▶ _Task description_: Copy out every line of the data below word for word, changing nothing.

'''

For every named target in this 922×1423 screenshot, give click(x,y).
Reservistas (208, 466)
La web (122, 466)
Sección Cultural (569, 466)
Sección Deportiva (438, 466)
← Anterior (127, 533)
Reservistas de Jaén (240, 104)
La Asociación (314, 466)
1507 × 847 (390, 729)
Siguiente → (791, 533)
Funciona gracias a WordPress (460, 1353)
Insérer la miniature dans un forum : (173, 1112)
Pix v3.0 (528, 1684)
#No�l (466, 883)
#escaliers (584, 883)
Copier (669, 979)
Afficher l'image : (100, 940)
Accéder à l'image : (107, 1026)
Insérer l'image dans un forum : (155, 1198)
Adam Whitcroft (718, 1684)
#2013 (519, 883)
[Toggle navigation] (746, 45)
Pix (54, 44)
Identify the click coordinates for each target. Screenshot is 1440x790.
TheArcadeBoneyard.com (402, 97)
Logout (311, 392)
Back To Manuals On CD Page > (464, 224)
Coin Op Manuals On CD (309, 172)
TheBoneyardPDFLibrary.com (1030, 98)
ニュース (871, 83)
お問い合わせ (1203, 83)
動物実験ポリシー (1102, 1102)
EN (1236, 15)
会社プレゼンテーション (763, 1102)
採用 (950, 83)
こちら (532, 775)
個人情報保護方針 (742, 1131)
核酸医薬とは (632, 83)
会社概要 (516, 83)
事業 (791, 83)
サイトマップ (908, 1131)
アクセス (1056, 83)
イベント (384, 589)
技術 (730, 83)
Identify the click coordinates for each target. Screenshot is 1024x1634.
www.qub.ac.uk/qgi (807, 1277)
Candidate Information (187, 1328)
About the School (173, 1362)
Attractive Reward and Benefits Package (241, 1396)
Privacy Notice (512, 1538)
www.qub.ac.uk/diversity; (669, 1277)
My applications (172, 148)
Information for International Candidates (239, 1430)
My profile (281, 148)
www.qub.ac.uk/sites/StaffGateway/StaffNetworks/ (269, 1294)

'''

▶ _Task response_:
For every named target in this 922×1423 screenshot, give click(x,y).
Reservistas (208, 466)
La web (122, 466)
Sección Cultural (569, 466)
Sección Deportiva (438, 466)
← Anterior (127, 533)
Reservistas de Jaén (240, 104)
La Asociación (314, 466)
1507 × 847 (390, 729)
Siguiente → (791, 533)
Funciona gracias a WordPress (460, 1353)
Insérer la miniature dans un forum : (173, 1112)
Pix v3.0 (528, 1684)
#No�l (466, 883)
#escaliers (584, 883)
Copier (669, 979)
Afficher l'image : (100, 940)
Accéder à l'image : (107, 1026)
Insérer l'image dans un forum : (155, 1198)
Adam Whitcroft (718, 1684)
#2013 (519, 883)
[Toggle navigation] (746, 45)
Pix (54, 44)
Identify the click coordinates for each target. Screenshot is 1440x790.
TheArcadeBoneyard.com (402, 97)
Logout (311, 392)
Back To Manuals On CD Page > (464, 224)
Coin Op Manuals On CD (309, 172)
TheBoneyardPDFLibrary.com (1030, 98)
ニュース (871, 83)
お問い合わせ (1203, 83)
動物実験ポリシー (1102, 1102)
EN (1236, 15)
会社プレゼンテーション (763, 1102)
採用 (950, 83)
こちら (532, 775)
個人情報保護方針 (742, 1131)
核酸医薬とは (632, 83)
会社概要 (516, 83)
事業 (791, 83)
サイトマップ (908, 1131)
アクセス (1056, 83)
イベント (384, 589)
技術 (730, 83)
Identify the click coordinates for each target. Screenshot is 1024x1634.
www.qub.ac.uk/qgi (807, 1277)
Candidate Information (187, 1328)
About the School (173, 1362)
Attractive Reward and Benefits Package (241, 1396)
Privacy Notice (512, 1538)
www.qub.ac.uk/diversity; (669, 1277)
My applications (172, 148)
Information for International Candidates (239, 1430)
My profile (281, 148)
www.qub.ac.uk/sites/StaffGateway/StaffNetworks/ (269, 1294)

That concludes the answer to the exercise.